Aventurando-se pelo mundo, ela conhece Dhuoda (gente, desculpa se os nomes são outros na versão traduzida, ok?), uma bruxa que não é bruxa mas sim, antes de tudo, uma mulher de razão e conhecimento, a bruxaria da época (deixa só eles saberem que ser bruxa hoje é ser gordinha de batom preto, cabelo bom e escutar Tristania). Juntas, as duas vão, aos poucos, arrebanhando um exército de desajustados, ou melhor, de desqualificados para a época. Anão, gente com síndrome de down, enfim, tudo com o que o Todd Solondz poderia fazer uma piada só está ali, é a sua trupe.

A História do Rei Transparente é, antes de tudo, um romance sobre a intolerância e sobre a inadequação ao mundo — algo que todos nós (não todos, só os que têm juízo) já experimentamos uma vez ou outra. Sabe aquelas merdas que falam sobre os clássicos da literatura que é um livro que, embora se passe em outra época, é atual e blá blá blá whiskas sachê? Mentira, amigo. Tô lendo Anna Kariênina e nunca aquilo ali vai ser algo atual depois dos anos 60. Tá ali um livro que cheira a museu, rapaziada (tá certo, alguns podem ser de fato atuaizassos, mas a grande maioria vai só na aba dessa mesma justificativa que, acredite, não se encaixa em todos os clássicos). Esse livro sim é atual.

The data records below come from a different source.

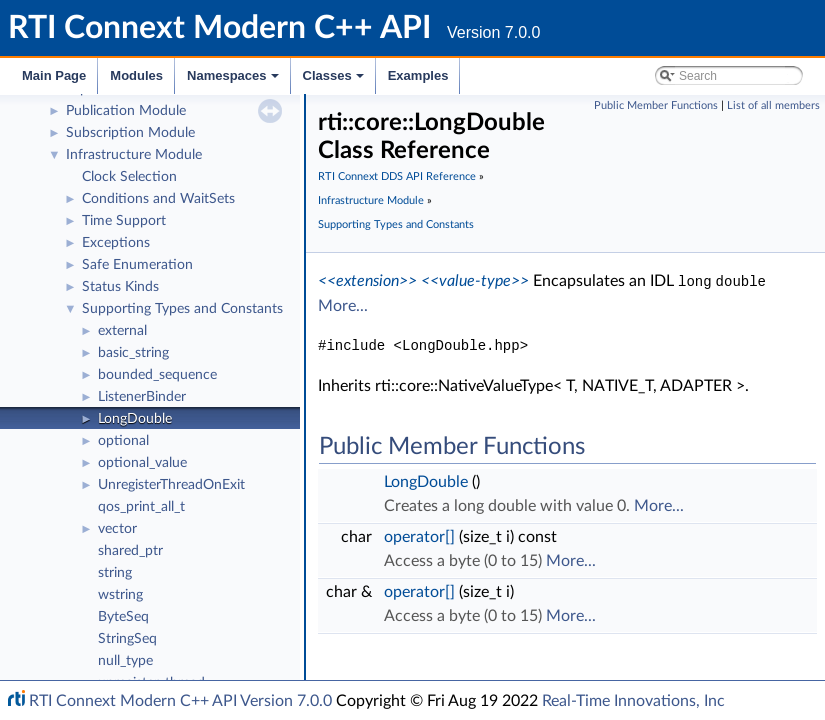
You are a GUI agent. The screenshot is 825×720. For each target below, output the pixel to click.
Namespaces (234, 81)
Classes (335, 81)
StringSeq (127, 639)
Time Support (124, 221)
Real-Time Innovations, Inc (633, 701)
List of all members (773, 105)
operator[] (419, 536)
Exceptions (116, 243)
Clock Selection (129, 177)
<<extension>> (367, 281)
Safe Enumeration (137, 265)
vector (117, 529)
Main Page (54, 75)
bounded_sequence (157, 375)
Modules (136, 75)
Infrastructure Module (134, 155)
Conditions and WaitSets (158, 199)
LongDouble (135, 419)
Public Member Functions (656, 105)
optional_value (142, 463)
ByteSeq (123, 617)
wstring (120, 595)
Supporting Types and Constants (182, 309)
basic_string (133, 353)
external (122, 331)
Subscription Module (130, 133)
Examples (418, 75)
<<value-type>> (475, 281)
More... (343, 305)
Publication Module (126, 111)
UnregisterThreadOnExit (171, 485)
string (115, 573)
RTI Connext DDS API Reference (397, 176)
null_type (125, 661)
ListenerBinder (142, 397)
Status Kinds (120, 287)
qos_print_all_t (141, 507)
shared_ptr (130, 551)
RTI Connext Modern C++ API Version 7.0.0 (180, 701)
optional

Tá certo, foi escrito em 2005, mas é atual na alegoria de algo antigo que se faz atual (Ah, não vem não, que você entendeu). Por isso, é um clássico da literatura. Como que eu sei? Tá com a tag “clássico da literatura”. Tá ali, pode ver, é clássico sim.

E que personagens memoráveis, amigos. Que narrativa fluída (mesmo em erpaniol), que sagas emocionantes, que história cativante. Fico boladão como a galera não tá tão ligada nesse livro quanto deveria estar. Candidato a ser livro favorito de muita gente. Quero ver engolir o choro lendo esse livro, quero ver! Quem não leu tem que ler e quem já leu tá ligado na missão. Ó, tô recomendando, hein? Não é todo dia que eu recomendo livro aqui, só limito-me a comentá-los, mas tô recomendando esse.

Boa notícia pra quem gosta de erpaniol: Dá pra achar esse livro no original, numa belíssima edição da Alfaguara. Talvez na Fnac. Senão, o jeito é ler a versão em português, da Ediouro, numa edição bonita também, mas não tão bonita quanto essa da Alfaguara. Por isso, as duas editoras levam as tags de hoje. No começo do livro ainda tem, como é peculiar dos livros medievais, um mapinha, inclusive com a suposta indicação da ilha de Avalon. Isso, aquela mesma que aparece na revista dos famosos… Animal!

Ah, e o que é a História do Rei Transparente? Por que esse livro tem esse título? Eu é que não vou contar, tenho amor à vida.

Comentário final: 574 páginas pólen soft. Sabe aquela cena do extintor de incêndio em Irreversível? Dá pra trocar o extintor por esse livro.